> **SUPPLIED PASSAGE**
18.) In what ways are these markets poorly served by present competitors?
19.) What are our company’s strengths, and how can we use them to “end run” our competition in these new markets?
20.) What is the positioning, and the major sales benefit statement, required for each market segment?
21.) For each market, what is our current “best guess” of the prospect’s most likely sales objections, and what sales and copy approaches will be used to overcome these objections?
Once you’ve filled in the answers (or best guesses) on the previous checklist, it’s never too early to start gathering the resources and information you’ll need to develop and execute the concrete marketing projects and deliverables in your start-up.
Here is a basic list of action items that will help you put the rubber to the road, with an emphasis on action:
1.) Who are our targeted prospect buyer(s)?
2.) What are the top two trade publications these prospective buyers read most often?
3.) What are the top two trade shows these prospective buyers attend each year?
4.) Are mailing lists available for the publications read by these prospects?
5.) Can we locate these prospective buyers on other, high-quality mailing lists?
6.) What is the level of Internet usage of these prospective buyers?
7.) What top two trade associations do these prospective buyers belong to?
8.) Are the membership rosters of these trade associations available as mailing lists?
9.) What are the top two independent consulting groups and industry newsletters serving this market?
10.) What are the major Web sites and industry news sites accessed and read by prospects in this market?
Answering these questions gives you the background information you need to price out and develop the hard deliverables you’ll need to execute your marketing plan.
Once you are well underway with your background research, and your plan begins to take a sharper focus, you can then go to a more detailed planning level by asking the following questions to help you define the specific marketing deliverables you will need to execute your plan:
1.) Based on what I know about this market so far, what is our product’s major sales copy benefit?

> **DATA SEGMENT**
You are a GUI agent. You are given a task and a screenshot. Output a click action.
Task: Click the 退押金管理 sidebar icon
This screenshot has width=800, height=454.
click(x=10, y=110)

> **TASKS FOR THIS EXERCISE**
1 - Based on the marketing checklist, state whether each statement agrees with the text. Answer yes or no and quote the deciding words. (a) The action items ask for the top two trade shows that prospective buyers attend each year. (b) The text advises postponing the gathering of resources until the marketing plan is complete. (c) The action items ask which top three trade associations prospective buyers belong to.
2 - Reproduce the marketing checklist exactly, from "2.) What are" up to and including "buyers belong to?".

> **TASK RESULTS**
1 -
(a) Yes: "What are the top two trade shows these prospective buyers attend each year?"
(b) No: "it’s never too early to start gathering the resources and information you’ll need"
(c) No: "What top two trade associations do these prospective buyers belong to?"

2 -
2.) What are the top two trade publications these prospective buyers read most often?
3.) What are the top two trade shows these prospective buyers attend each year?
4.) Are mailing lists available for the publications read by these prospects?
5.) Can we locate these prospective buyers on other, high-quality mailing lists?
6.) What is the level of Internet usage of these prospective buyers?
7.) What top two trade associations do these prospective buyers belong to?